The data model consists of three main CSV files to support the specified use cases:

### `public_power_cleaned`

**Columns:**
- `timestamp` (TIMESTAMP): UNIX timestamp converted to human-readable format.
- `production_type_name` (STRING): Name of the production type (e.g., solar, wind, etc.).
- `production_value` (FLOAT): Electricity production value.

**Purpose:**  
To track daily electricity production trends for each production type.

---

### `price_data_cleaned`

**Columns:**
- `license_info` (STRING): The license info.
- `price` (FLOAT): The day-ahead spot market price for a specified bidding zone in EUR/MWh.
- `unit` (FLOAT): unit of the electricity.
- `timestamp` (TIMESTAMP): UNIX timestamp converted to human-readable format.

**Purpose:**  
To store electricity prices for analysis.

---

### `installed_power_cleaned`

**Columns:**
- `time` (TIMESTAMP): Month and the Year.
- `production_name` (STRING): Name of the production type.
- `production_calue` (FLOAT): Electricity production value.

**Purpose:**  
To provide context for the installed capacity of different energy sources.

---

# Data Flow and Processing

The data will be ingested from JSON files, transformed using PySpark, and stored in the CSV Files.

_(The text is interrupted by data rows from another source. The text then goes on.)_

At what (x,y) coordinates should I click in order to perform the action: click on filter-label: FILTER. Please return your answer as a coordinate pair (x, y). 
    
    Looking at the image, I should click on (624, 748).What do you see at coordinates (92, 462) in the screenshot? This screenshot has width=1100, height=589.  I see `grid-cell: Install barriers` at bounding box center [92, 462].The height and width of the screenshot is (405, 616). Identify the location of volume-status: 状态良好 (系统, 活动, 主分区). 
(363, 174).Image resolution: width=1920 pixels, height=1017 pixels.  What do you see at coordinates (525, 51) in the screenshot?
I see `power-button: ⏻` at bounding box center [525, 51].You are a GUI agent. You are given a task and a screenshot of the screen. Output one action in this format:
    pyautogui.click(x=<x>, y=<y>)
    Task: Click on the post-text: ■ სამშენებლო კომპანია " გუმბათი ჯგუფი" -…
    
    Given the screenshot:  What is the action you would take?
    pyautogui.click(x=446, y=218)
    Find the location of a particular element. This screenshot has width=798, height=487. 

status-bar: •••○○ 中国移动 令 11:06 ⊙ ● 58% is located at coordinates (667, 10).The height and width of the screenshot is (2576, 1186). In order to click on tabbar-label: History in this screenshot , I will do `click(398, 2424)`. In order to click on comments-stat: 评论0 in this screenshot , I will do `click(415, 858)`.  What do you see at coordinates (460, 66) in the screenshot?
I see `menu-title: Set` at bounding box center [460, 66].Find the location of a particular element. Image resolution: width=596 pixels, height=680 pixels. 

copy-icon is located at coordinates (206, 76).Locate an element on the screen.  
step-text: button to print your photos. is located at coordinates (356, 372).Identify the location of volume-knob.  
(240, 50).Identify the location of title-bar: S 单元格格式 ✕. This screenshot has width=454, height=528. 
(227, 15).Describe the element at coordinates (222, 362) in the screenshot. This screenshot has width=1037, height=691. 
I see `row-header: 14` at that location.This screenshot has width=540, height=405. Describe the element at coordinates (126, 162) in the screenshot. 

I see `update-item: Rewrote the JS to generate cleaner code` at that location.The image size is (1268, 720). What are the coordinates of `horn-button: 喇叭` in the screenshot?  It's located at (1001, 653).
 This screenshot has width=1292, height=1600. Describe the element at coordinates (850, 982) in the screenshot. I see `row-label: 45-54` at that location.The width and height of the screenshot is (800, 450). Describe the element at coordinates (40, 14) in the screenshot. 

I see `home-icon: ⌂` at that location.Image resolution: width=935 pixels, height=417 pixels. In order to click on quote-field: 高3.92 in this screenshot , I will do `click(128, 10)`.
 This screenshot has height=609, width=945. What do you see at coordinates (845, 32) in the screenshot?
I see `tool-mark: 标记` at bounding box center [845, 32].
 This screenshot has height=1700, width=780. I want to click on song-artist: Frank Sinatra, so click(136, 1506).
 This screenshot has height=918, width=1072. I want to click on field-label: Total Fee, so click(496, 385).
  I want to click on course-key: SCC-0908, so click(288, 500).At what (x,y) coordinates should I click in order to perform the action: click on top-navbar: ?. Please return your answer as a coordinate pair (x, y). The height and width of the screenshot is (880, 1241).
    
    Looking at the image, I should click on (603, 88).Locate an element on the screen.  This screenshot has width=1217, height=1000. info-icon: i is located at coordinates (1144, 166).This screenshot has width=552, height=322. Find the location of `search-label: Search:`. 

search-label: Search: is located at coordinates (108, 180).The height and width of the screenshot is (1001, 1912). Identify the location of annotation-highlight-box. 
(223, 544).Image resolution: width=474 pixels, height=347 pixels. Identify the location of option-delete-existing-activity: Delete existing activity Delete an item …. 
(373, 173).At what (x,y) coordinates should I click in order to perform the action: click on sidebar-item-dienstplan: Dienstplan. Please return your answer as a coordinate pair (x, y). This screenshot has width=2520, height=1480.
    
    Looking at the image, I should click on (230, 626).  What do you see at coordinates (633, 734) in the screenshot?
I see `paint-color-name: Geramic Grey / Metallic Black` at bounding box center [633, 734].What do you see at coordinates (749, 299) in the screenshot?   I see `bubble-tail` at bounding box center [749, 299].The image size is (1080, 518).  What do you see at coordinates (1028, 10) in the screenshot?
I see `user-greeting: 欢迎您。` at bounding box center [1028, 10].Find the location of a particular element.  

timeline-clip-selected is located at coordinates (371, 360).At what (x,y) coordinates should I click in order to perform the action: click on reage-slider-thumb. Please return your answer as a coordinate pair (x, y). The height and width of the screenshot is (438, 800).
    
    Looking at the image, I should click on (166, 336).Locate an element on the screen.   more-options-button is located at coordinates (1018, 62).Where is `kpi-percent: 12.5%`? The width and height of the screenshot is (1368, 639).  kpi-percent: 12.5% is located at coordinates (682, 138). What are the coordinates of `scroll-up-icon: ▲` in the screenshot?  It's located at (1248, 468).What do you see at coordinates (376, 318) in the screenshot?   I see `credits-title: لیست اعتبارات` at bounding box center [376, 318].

The data flow is as follows:

1. **Extract:** Read the JSON files.
2. **Transform:** Clean and reshape the data to match the table structures.
3. **Load:** Write the transformed data into the CSV files.

---

# PySpark Transformation Scripts

The PySpark transformation scripts can be found in the folder "data_transformation_scripts" and the cleaned data can be found in the folder "cleaned_data_csv".

---

# SQL Queries for BI/ML Use Case

The SQL scripts can be found in the folder "sql_queries_bi_ml_usecase" and can be run on the data saved in "cleaned_data_csv" folder.

The BI/ML use cases taken in consideration are:

1. Trend of daily public net electricity production in Germany for each production type.
2. Analysis of Daily Average Price Against Net Power for Offshore and Onshore Wind.